# Exercise prompt:
Render each nonblank line of the data below as one string in a JSON list, leaving out the pictures.

^^^^^^^^^^^^^^^^

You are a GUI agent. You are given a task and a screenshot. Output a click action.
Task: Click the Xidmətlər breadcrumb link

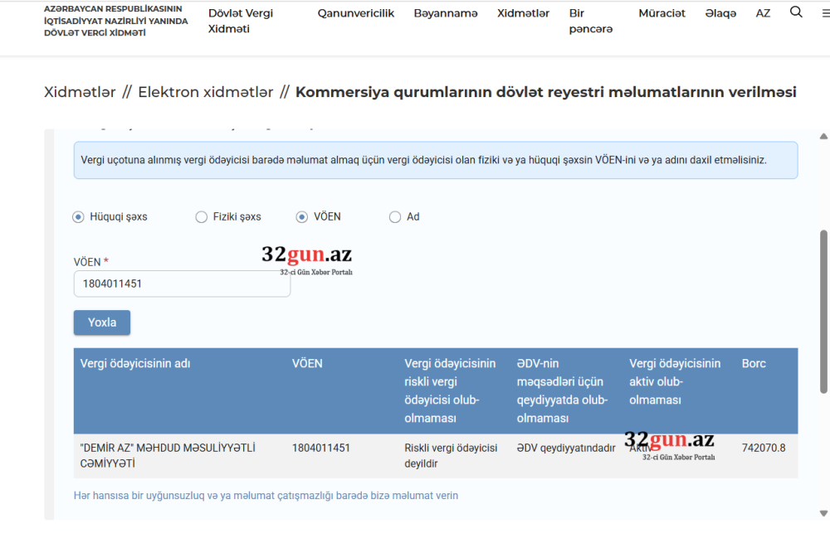[80, 92]
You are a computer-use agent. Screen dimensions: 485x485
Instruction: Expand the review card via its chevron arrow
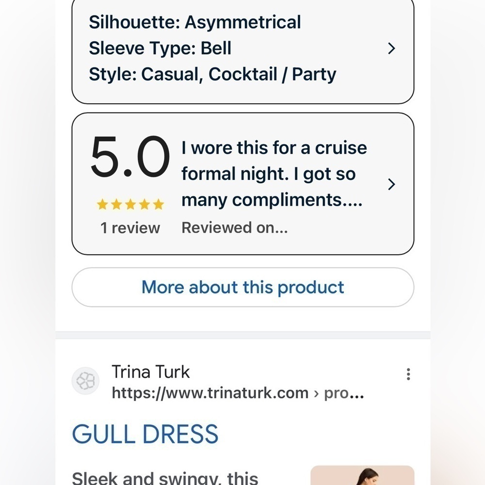click(391, 184)
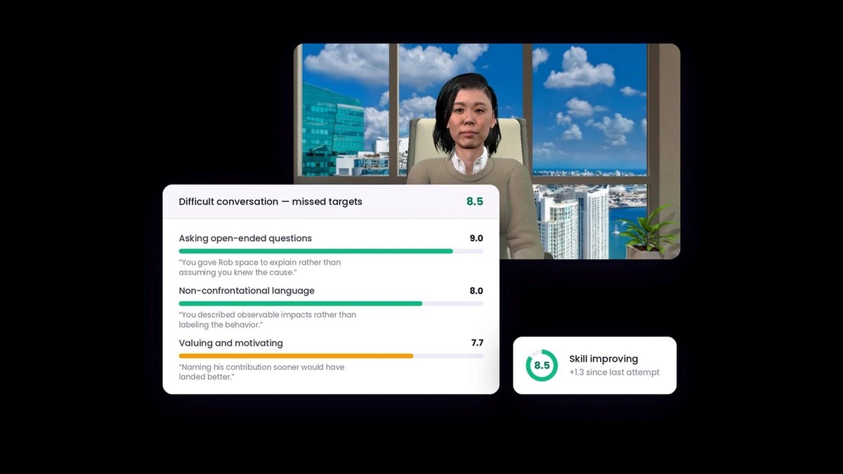Click the feedback quote about observable impacts
The image size is (843, 474).
tap(267, 320)
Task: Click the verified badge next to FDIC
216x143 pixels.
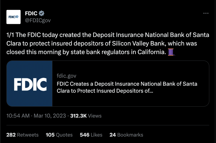Action: 42,13
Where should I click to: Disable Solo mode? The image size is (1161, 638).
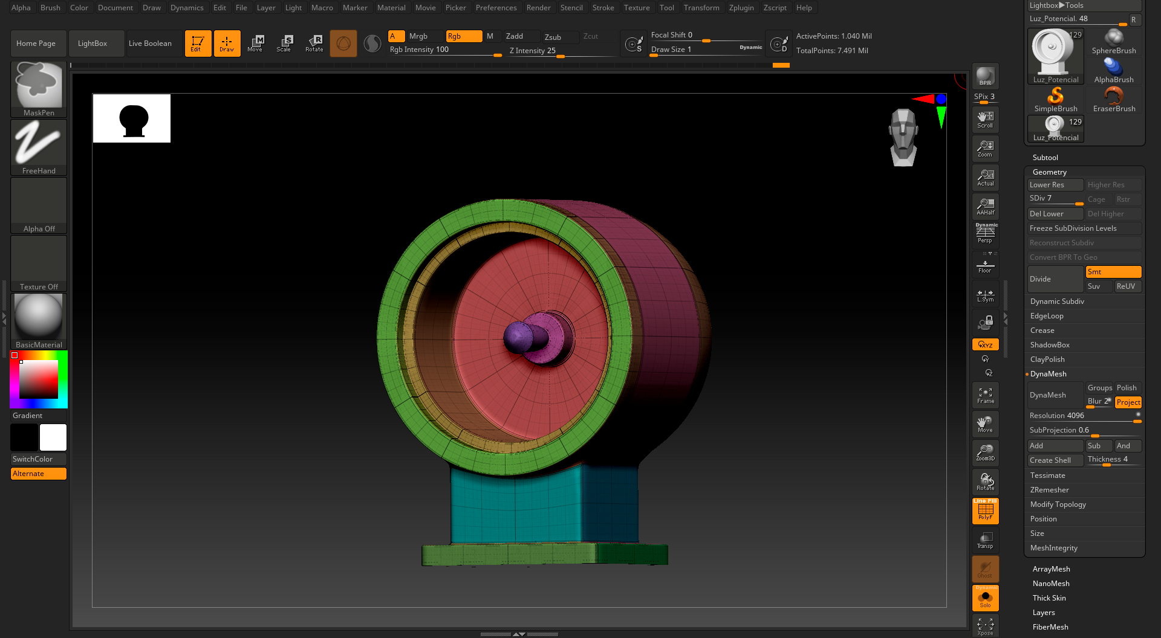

^^^^^^^^^^^^^^^^

# Solution for this task:
[
  "You are a GUI agent. You are given a task and a screenshot. Output a click action.",
  "Task: Click the Xidmətlər breadcrumb link",
  "[80, 92]",
  "You are a computer-use agent. Screen dimensions: 485x485",
  "Instruction: Expand the review card via its chevron arrow",
  "click(391, 184)",
  "Click the feedback quote about observable impacts",
  "The image size is (843, 474).",
  "tap(267, 320)",
  "Task: Click the verified badge next to FDIC",
  "216x143 pixels.",
  "Action: 42,13",
  "Where should I click to: Disable Solo mode? The image size is (1161, 638)."
]